第23章 第2部 三成と金平糖
反物屋に着くと、すでに店に来ることが知らされていたらしく幾つかの着物が用意されていた。
三成が事情を説明する。
『これらの着物は直美様のために信長様がお選びになった反物で作られた着物です。安土城まで届けてもらってもよいのですが、せっかくなんで気に入った着物に着替えてから戻りましょう』
『えっ、いいの?でも高そうな着物ばかりで何だか申し訳ないよ』
『信長様からの贈り物なんてとても羨ましいですよ。着替えて帰れば信長様もきっと喜ばれます』
『わかった!じゃあ選んで着替えてくるから待っててね』
着替えたついでに髪を結い直してもらい、着物に合わせて綺麗に化粧を施してもらった。
(信長様、おつかいのお礼はすでに反物屋に用意してあるから帰りに受け取れって言ってたけどこういう事だったんだ。さりげない優しさが嬉しいな。帰ったらちゃんとお礼を言わなきゃ)

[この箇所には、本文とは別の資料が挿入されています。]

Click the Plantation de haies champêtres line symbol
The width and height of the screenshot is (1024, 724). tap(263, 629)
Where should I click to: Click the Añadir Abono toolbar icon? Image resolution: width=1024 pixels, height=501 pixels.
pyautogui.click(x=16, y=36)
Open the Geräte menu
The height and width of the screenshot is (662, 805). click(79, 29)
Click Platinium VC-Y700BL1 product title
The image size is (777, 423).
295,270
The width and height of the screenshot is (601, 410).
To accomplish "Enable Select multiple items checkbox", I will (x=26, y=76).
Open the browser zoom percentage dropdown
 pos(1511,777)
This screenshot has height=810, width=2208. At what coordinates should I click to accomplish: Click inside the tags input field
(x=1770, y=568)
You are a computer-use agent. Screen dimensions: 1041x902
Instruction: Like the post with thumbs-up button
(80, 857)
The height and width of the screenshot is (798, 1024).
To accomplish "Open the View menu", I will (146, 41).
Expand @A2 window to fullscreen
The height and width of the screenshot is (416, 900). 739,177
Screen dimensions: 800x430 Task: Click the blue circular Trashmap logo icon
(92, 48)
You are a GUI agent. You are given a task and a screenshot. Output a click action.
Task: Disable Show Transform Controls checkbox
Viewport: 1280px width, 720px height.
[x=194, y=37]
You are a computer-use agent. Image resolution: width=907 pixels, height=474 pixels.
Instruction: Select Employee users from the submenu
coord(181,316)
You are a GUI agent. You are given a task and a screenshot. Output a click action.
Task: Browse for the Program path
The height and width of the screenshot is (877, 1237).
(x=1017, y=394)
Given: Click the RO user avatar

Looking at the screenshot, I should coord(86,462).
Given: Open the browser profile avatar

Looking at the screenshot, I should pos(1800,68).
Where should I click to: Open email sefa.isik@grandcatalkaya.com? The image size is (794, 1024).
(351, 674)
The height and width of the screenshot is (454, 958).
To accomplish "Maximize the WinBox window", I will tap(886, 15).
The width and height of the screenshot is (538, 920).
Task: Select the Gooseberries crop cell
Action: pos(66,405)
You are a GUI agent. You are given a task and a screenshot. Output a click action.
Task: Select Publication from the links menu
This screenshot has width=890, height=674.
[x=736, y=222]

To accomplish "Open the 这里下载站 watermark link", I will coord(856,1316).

反物屋を出て2人並んで歩き始めると、いかにも武士という感じの男が三成を見つけてこちらに近寄ってきた。
『石田殿!石田三成殿!』
『浅井様!お久しぶりでございます』
(ん?浅井??浅井って…もしかしてあの有名な?)
『直美様、こちらの方は信長様と同盟を組んでいらっしゃる浅井長政様にございます』
『浅井様、はじめまして。直美と申します』
(この人も生きてたんだ!年齢は信長様と同じくらいかな。この人って確か信長様を裏切ったって勉強したけど、一体どうなってるんだろう?)
百面相にならない様に気を付けながら挨拶をした。